Williams, Arizona: Flintstones Bedrock City
Vacation home of Fred's Stone Age family in Arizona. Roadsideamerica.com Report... [04/19/2009]
Visitor Tips and News About Flintstones Bedrock City
Very much needs a new coat of paint. But you can really still see what it used to be. Couldn't help myself; I had to climb up the brontosaurus and slide down its tail! Kitschy little gift shop; we were there in October and it was freezing inside.[AliciaC, 07/07/2012]
No heating (or air conditioning) in the Stone Age.
Very much in need of some fresh paint. $5 to get in. But you can browse around the large gift shop for free. We ended up with some $1.50 magnets of Dino on them. Also there is a little cafe inside the gift shop.
Be sure to slide down the Brontosaurus tail, just like Fred does!

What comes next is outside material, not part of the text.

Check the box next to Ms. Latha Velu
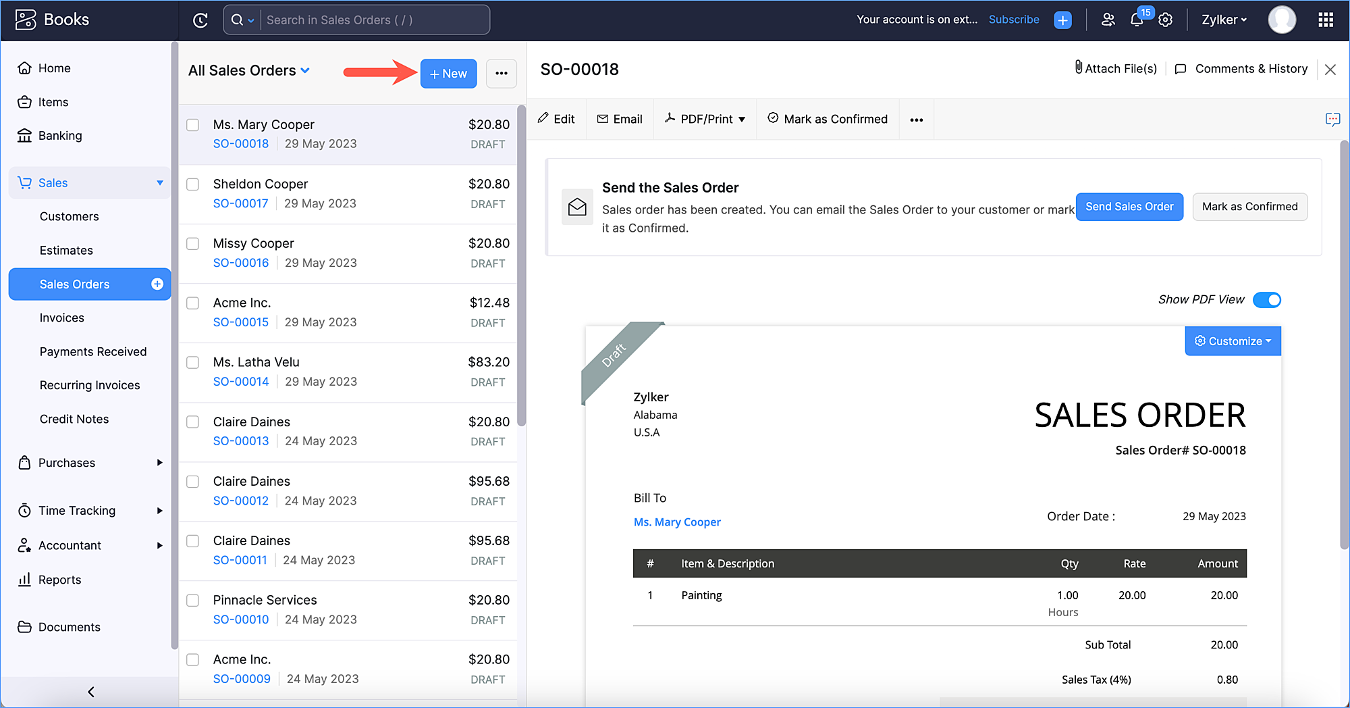This screenshot has width=1350, height=708. [x=193, y=363]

We adults slide as well as the kids![AliciaC, 10/13/2011]
I decided not to camp at Bedrock City (due to a forecast of snow) and chose to stay at the motel adjacent to the park. I planned to have dinner there (was hoping for a bronto burger) but they were closed. I think that they are closed for dinner, although it may be seasonal (it's early October), so get your bronto burger fix early![Chris, 10/07/2011]
When I was a kid, I visited the original Bedrock City in Custer, SD. I had epic fail on my camera and didn't get any pictures of the trip (1980). So to discover this place, even in its current "chewing gum and bailing wire" state, was a sheer joy for me. If you're looking for something slick like Disney you're in for a real disappointment. But if you're looking for a place that represents the great days of the classic "tourist trap," you're in for a very tasty cheesy-riffic experience.

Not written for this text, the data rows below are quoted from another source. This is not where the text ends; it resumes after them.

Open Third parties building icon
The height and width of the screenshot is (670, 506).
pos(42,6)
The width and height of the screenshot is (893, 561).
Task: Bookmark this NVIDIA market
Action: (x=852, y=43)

The architecture is clunky and somewhat industrial, the props and furnishings are near to crumbling with age (and basically held together by many layers of oil-based paint), and the gift shop has so little actual Flintstones merchandise it's kinda sad. But for anyone over the age of 25 who hasn't become irrepressibly cynical, the place has a certain rough magic to it. And don't think to yourself that kids don't know or care about the Flintstones any more. They saw the magic just like I did. And it didn't matter that it was a little dog-eared.[Gordon Smuder, 03/21/2011]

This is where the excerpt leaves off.